Load a DirectoryCorpus

  1. Import the class from the public API:

    from corpus import DirectoryCorpus
    
  2. Instantiate it with the path to your Markdown directory:

    corpus = DirectoryCorpus(root=Path("docs/"))
    

    Pass optional arguments to refine loading behavior:

    • summaries_file — path to a file that provides per-entry summaries
    • cross_links_file — path to a file that provides cross-link relationships
    • extra_aliases or extra_aliases_file — additional aliases beyond what templates declare
    • glob — override the default **/*.md pattern to match a different set of files
    • cache=False — disable caching if you need entries to reflect live file changes
    • warn_alias_overlap=False — suppress warnings when aliases collide across templates
  3. Iterate over entries to access all loaded templates:

    for entry in corpus.entries():
        print(entry.path, entry.category)
    
  4. Retrieve a single entry by path using get:

    entry = corpus.get("tasks/my-template.md")
    

    get returns None if no entry matches the path.
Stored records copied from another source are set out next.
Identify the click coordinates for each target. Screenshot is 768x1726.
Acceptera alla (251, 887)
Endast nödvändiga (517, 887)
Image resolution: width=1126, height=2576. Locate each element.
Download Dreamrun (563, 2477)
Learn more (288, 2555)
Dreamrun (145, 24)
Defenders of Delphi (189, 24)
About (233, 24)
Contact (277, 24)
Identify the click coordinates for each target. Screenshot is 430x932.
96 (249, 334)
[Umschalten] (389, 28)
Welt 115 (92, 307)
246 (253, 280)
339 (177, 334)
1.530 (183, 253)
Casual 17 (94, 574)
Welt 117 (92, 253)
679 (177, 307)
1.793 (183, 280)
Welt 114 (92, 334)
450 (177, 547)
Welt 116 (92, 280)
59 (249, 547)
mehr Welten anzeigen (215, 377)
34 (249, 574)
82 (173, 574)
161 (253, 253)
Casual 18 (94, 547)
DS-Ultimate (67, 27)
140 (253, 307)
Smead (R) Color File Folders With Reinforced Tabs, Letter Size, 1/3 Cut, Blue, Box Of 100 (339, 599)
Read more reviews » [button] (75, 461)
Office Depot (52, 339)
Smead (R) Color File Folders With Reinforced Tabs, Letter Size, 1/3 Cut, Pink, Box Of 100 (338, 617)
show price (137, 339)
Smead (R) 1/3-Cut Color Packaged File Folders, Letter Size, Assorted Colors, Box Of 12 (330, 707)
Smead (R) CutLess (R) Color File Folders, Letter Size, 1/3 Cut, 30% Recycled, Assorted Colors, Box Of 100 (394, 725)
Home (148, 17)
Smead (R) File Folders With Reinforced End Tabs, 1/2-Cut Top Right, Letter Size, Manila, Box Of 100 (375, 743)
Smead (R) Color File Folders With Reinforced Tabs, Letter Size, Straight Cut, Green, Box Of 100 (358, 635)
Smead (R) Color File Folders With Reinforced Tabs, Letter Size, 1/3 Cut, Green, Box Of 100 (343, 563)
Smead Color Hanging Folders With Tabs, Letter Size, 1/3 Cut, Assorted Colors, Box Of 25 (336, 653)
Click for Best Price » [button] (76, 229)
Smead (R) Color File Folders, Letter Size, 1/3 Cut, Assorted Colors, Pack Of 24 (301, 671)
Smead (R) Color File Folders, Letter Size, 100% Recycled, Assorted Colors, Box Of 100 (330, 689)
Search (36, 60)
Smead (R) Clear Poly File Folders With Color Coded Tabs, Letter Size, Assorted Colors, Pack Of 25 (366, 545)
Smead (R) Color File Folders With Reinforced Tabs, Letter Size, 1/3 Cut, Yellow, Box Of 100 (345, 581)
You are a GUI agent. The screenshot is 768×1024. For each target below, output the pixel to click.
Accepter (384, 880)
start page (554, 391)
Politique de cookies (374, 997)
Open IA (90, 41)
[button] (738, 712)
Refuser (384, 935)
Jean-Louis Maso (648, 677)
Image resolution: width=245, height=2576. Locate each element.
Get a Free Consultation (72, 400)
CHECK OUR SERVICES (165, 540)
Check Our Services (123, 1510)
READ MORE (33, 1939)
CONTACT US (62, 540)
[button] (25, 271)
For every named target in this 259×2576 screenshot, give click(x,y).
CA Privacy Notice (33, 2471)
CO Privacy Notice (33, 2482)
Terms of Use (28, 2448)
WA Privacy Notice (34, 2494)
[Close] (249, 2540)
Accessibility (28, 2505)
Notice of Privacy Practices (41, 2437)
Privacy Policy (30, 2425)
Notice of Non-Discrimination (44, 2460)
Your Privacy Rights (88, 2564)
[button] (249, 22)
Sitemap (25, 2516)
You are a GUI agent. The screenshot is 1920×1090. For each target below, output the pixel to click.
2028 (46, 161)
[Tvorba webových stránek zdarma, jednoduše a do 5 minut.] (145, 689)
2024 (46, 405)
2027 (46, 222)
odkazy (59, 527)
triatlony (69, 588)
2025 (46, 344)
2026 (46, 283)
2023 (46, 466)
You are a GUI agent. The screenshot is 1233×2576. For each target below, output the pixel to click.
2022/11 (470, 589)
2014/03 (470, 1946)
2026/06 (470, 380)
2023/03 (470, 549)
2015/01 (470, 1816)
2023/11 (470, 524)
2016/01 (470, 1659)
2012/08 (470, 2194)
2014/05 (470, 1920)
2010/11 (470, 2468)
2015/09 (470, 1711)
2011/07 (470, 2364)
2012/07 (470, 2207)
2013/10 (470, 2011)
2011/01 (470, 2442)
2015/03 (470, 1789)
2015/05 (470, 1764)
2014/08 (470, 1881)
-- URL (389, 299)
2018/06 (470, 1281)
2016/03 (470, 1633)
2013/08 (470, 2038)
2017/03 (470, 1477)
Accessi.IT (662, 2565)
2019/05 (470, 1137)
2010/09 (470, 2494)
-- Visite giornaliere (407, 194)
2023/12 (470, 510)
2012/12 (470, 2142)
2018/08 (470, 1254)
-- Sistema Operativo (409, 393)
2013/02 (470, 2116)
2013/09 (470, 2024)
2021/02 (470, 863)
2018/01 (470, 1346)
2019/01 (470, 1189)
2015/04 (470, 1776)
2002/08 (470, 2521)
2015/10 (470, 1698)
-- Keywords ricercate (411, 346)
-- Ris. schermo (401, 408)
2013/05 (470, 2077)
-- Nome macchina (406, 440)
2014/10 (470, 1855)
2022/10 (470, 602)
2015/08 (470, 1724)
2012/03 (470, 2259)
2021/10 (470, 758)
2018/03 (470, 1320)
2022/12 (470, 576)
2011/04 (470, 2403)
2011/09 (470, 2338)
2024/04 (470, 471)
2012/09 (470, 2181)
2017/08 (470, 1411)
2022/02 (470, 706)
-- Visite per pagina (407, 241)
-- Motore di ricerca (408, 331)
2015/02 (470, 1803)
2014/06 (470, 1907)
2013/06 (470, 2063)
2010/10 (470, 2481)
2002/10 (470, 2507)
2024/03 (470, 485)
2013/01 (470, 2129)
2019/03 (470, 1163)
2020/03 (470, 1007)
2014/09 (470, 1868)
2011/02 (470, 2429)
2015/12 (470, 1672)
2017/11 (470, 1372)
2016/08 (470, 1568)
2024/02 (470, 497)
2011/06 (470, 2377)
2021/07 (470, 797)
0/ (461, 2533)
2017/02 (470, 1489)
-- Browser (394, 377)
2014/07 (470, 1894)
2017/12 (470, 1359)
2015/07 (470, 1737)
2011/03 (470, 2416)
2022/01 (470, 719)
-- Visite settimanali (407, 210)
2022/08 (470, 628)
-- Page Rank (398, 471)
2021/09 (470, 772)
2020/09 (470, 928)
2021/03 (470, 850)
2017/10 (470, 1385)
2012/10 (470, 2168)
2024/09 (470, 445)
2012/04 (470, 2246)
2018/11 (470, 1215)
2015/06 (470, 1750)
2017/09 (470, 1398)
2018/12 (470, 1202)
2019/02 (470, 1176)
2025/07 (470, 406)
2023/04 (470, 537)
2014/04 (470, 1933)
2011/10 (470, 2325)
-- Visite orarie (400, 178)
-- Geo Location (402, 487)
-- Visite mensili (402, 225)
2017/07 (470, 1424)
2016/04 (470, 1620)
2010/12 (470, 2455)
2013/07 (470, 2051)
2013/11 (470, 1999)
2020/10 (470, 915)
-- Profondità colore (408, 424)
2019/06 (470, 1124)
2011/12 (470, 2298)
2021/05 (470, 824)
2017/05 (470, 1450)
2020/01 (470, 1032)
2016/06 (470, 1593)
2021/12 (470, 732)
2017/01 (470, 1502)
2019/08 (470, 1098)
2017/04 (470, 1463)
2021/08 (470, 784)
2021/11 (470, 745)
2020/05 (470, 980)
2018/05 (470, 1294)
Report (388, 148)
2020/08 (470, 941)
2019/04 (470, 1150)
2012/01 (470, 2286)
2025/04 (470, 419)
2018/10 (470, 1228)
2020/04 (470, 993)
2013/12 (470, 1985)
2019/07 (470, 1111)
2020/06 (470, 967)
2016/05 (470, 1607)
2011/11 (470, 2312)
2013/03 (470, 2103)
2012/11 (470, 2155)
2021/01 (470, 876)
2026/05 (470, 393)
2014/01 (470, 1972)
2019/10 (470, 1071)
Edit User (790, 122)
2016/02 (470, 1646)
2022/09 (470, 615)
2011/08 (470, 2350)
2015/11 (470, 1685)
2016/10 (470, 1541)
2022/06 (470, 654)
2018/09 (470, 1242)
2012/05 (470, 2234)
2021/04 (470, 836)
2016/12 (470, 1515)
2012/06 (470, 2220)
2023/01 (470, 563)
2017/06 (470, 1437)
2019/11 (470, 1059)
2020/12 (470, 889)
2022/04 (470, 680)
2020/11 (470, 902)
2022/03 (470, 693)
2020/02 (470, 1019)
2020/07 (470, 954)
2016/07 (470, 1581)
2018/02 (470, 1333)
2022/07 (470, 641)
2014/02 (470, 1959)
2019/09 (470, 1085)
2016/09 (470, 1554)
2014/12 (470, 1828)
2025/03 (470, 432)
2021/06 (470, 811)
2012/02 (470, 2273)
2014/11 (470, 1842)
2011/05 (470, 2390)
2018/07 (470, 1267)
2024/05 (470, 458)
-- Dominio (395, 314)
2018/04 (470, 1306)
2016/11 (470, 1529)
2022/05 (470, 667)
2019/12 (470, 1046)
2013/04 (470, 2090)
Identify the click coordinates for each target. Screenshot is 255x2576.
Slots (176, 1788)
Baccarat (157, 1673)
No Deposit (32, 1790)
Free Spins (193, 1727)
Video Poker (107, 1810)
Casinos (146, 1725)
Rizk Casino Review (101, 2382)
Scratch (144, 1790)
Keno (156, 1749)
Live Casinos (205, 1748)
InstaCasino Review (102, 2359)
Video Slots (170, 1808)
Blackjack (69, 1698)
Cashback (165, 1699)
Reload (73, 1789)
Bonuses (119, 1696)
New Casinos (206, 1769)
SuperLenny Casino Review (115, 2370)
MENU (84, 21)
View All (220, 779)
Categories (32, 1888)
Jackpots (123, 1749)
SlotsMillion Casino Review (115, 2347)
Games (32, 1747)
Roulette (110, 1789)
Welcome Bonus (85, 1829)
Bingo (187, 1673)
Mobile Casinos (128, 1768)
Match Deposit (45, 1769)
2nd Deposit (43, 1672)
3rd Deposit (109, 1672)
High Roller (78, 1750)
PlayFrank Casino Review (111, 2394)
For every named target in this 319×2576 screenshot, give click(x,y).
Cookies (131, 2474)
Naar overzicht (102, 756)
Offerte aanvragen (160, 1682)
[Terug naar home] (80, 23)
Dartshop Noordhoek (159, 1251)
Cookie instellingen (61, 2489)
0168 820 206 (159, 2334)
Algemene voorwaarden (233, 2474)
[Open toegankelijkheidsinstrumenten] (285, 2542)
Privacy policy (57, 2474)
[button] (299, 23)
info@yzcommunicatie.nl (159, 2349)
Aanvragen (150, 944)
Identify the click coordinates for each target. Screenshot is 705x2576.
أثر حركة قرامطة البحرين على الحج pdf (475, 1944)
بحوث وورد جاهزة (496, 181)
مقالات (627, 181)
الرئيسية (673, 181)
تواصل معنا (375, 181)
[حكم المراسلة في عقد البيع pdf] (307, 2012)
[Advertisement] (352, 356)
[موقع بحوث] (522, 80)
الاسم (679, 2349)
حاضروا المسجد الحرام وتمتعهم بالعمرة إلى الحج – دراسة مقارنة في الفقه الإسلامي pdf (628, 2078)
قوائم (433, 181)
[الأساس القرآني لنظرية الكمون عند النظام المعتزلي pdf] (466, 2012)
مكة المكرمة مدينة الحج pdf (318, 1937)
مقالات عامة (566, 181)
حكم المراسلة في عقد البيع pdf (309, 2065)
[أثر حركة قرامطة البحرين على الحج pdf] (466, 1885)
  5. Look up entries and aliases by index for fast access:

    entry = corpus.path_index["tasks/my-template.md"]
    alias_info = corpus.alias_index["my-alias"]
    

Load an AttuneHelpCorpus

  1. Import and instantiate using the class method:

    from corpus import AttuneHelpCorpus
    
    corpus = AttuneHelpCorpus.from_attune_help()
    
  2. Query entries the same way as DirectoryCorpus — both implement CorpusProtocol:

    for entry in corpus.entries():
        print(entry.path)
    
    entry = corpus.get("concepts/some-concept.md")
    

Implement a custom CorpusProtocol

  1. Import the protocol:

    from corpus import CorpusProtocol, RetrievalEntry
    
  2. Define a class that implements the four required members:

    class MyCorpus:
        def entries(self) -> Iterable[RetrievalEntry]:
            ...
    
        def get(self, path: str) -> RetrievalEntry | None:
            ...
    
        @property
        def name(self) -> str:
            ...
    
        @property
        def version(self) -> str:
            ...
    

    Your class does not need to subclass CorpusProtocol — any object that satisfies the interface is accepted wherever a CorpusProtocol is expected.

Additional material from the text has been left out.